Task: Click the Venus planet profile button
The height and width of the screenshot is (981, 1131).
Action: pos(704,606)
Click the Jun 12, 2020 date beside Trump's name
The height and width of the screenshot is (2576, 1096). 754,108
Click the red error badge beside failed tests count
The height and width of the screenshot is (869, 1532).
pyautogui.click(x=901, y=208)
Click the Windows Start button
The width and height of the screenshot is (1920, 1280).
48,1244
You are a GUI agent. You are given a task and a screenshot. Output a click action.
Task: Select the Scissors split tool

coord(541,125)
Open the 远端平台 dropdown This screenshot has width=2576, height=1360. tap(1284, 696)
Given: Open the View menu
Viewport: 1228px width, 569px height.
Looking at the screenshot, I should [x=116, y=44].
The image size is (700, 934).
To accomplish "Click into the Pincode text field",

**SHORT PROBLEM**
Which lines in the entries above contain the string "width", with case taken into account? List each such line in full.

**EXPECTED ANSWER**
The height and width of the screenshot is (981, 1131).
The height and width of the screenshot is (2576, 1096). 754,108
The height and width of the screenshot is (869, 1532).
The width and height of the screenshot is (1920, 1280).
Open the 远端平台 dropdown This screenshot has width=2576, height=1360. tap(1284, 696)
Viewport: 1228px width, 569px height.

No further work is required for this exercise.